Robert O. Lawton Distinguished Professor of Psychology
Florida state University
Tallahassee, Florida
Background: Firefighters, who are frequently exposed to traumatic events, have high rates of suicidal thoughts & behaviors (STBs). Along with elevated symptoms of post-traumatic stress disorder (PTSD), exposure to trauma may be sufficiently painful to increase acquired capability through fearlessness about death (FAD)—a requisite for suicidal behaviors as per the interpersonal theory of suicide. A moderated network model was estimated in a sample of U.S. firefighters (n = 1091) to: 1) identify the relationships among PTSD symptoms, suicidal ideation (SI), planning (SP), & attempts (SA), and FAD; 2) test whether FAD mediated the relationship between PTSD symptoms and SI, SP, & SA; and 3) examine if any of these associations differed between firefighters who responded to suicide deaths (SDs) versus those who did not.
Methods: The PTSD Checklist for Diagnostic and Statistical Manual for Mental Disorders-5 (PCL-5) scores were summed by symptom Criterion B, C, D, & E. Those who had PTSD Checklist-Civilian (PCL-C) scores were converted to PCL-5 using the Moshier et al. (2020) empirical crosswalk. STBs were quantified using the Self-Injurious Thoughts and Behaviors Interview (SITBI), modified to ask the presence of any SI, SP, & SA since becoming a firefighter. Model estimation using cross-validation and the OR-rule was conducted using the R package mgm. Predictability was calculated to quantify the degree of a variable’s variance explained by other variables in the network. Network stability was tested using nonparametric bootstrapping for 1,000 samples.
Results: Variables in the network accounted for about 51% of STB variance. PTSD symptoms of negative alterations in cognitions & mood shared the most robust positive associations with all STBs. FAD partially mediated the relationship between PTSD Criterion D symptoms & SA, although the relevance of FAD was low. Firefighters who responded to SD featured a stronger positive correlation between FAD & Criterion D symptoms and SI & SP; a weaker positive relationship between SP & SA; and a negative relationship between SI & PTSD avoidance symptoms, whereas SI & PTSD avoidance symptoms had no relationship in those who did not respond to SD.

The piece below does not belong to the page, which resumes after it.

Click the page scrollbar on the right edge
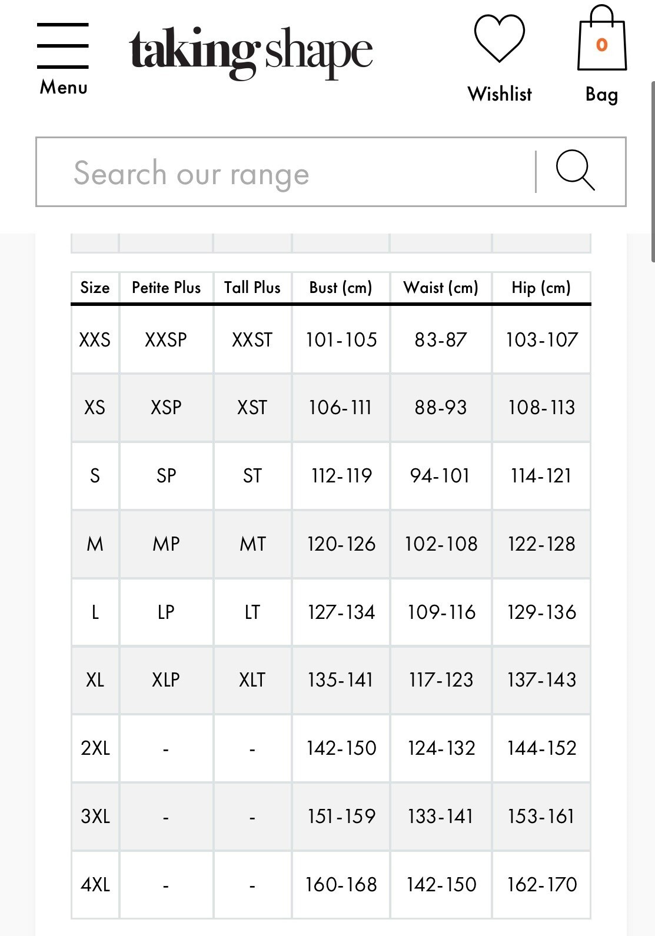655x936 pixels. pyautogui.click(x=652, y=172)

Discussion: FAD showed limited relevance in mediating PTSD symptoms and STBs. Firefighters who were first responders to SD had higher FAD scores and reported more STBs than those who never responded to SD. SP was also less correlated with SA, suggesting responding to SD may instill fear of dying by suicide, which may be distinct from fear of death.